> **Instructions for the task**
Transcribe exactly, and without pictures, the lines from the one that contains "This screenshot has" through the last line of the material.

> **Given data**
══════════════════════════════

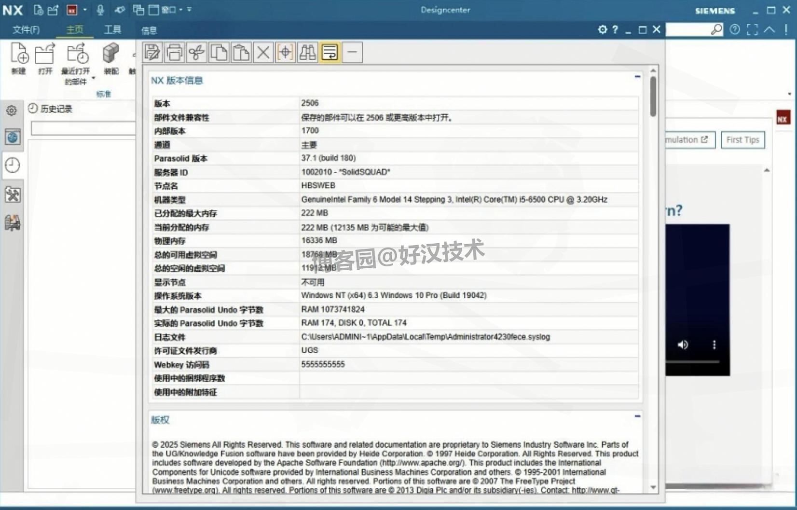Screen dimensions: 797x510
Task: Select the Cut (scissors) icon
Action: pyautogui.click(x=197, y=52)
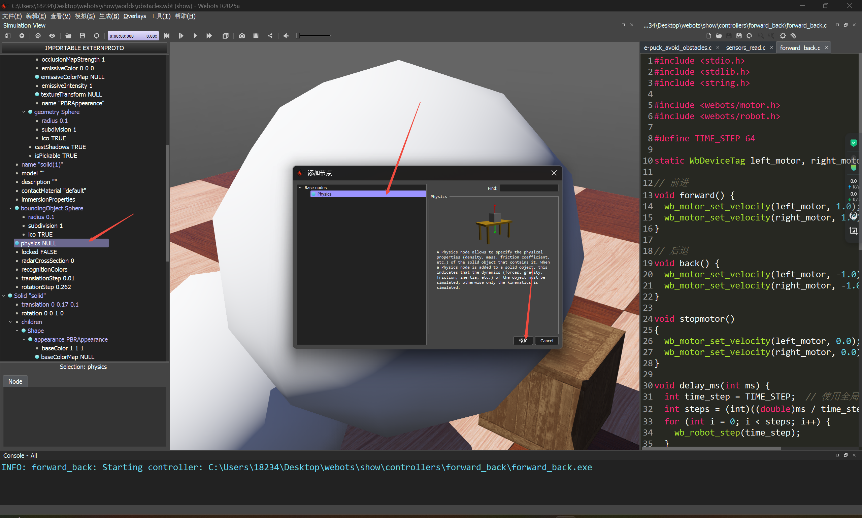The height and width of the screenshot is (518, 862).
Task: Click the clean brush icon in editor
Action: tap(794, 36)
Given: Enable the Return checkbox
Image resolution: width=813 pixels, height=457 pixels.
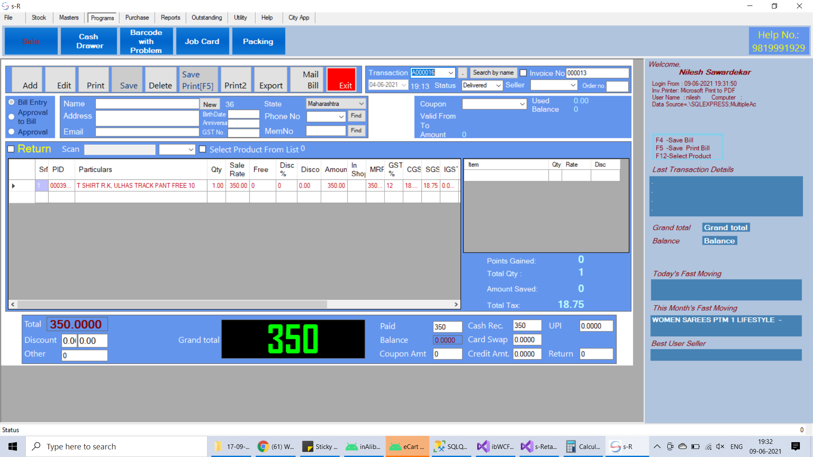Looking at the screenshot, I should click(11, 149).
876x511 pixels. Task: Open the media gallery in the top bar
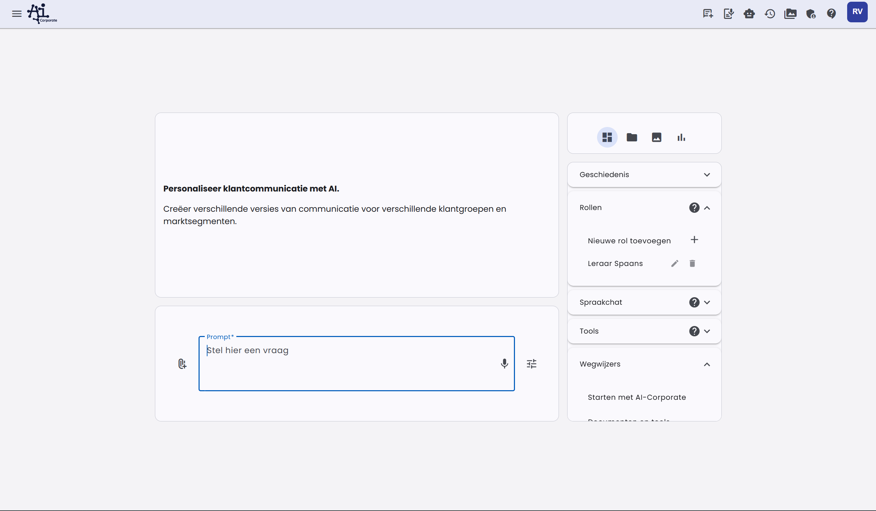[x=790, y=14]
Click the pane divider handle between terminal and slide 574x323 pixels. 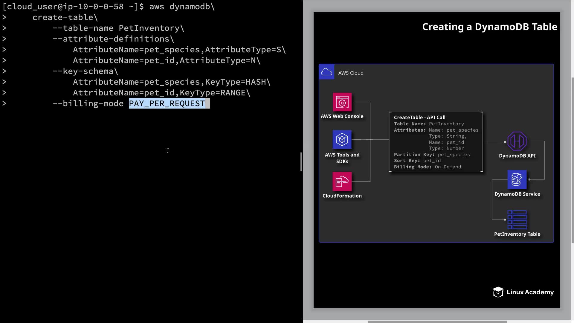(x=301, y=162)
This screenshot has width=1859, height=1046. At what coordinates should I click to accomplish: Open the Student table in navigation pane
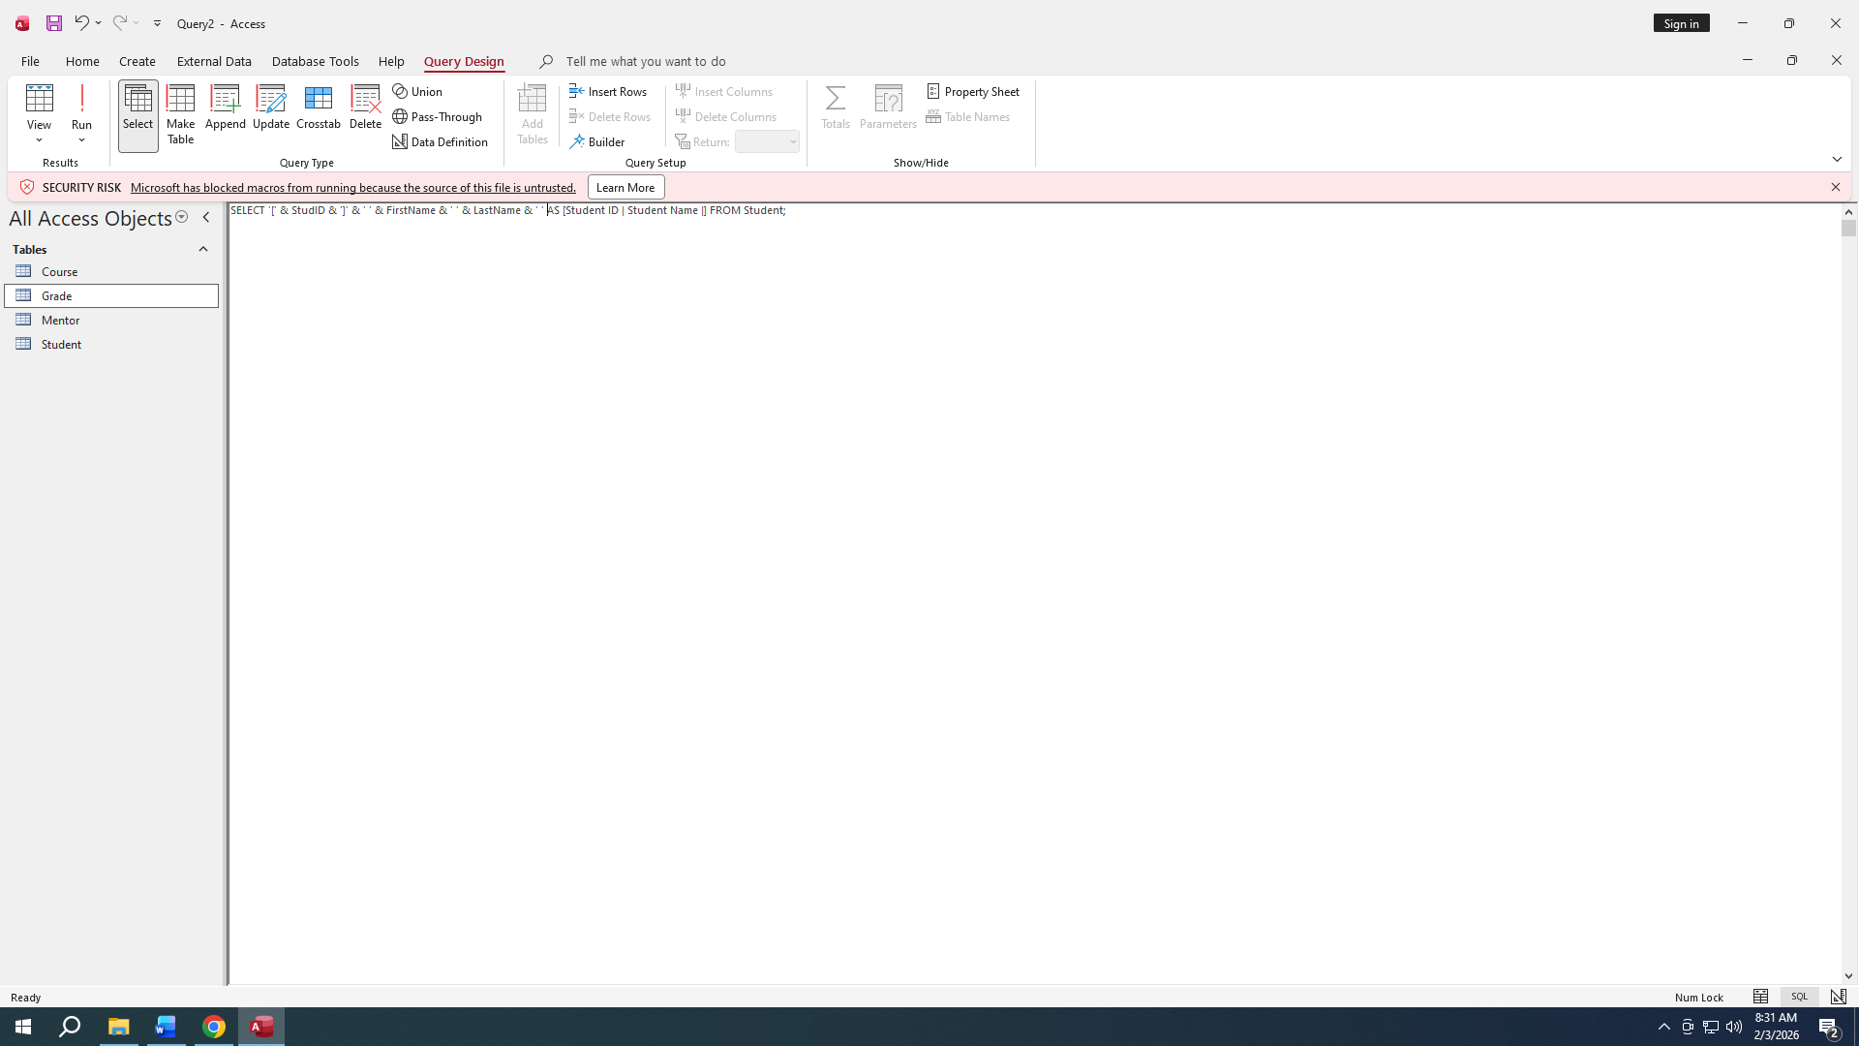[61, 344]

══════════════════════════════

> **Solution for this problem**
This screenshot has width=1859, height=1046. At what coordinates should I click to accomplish: Open the Student table in navigation pane
[61, 344]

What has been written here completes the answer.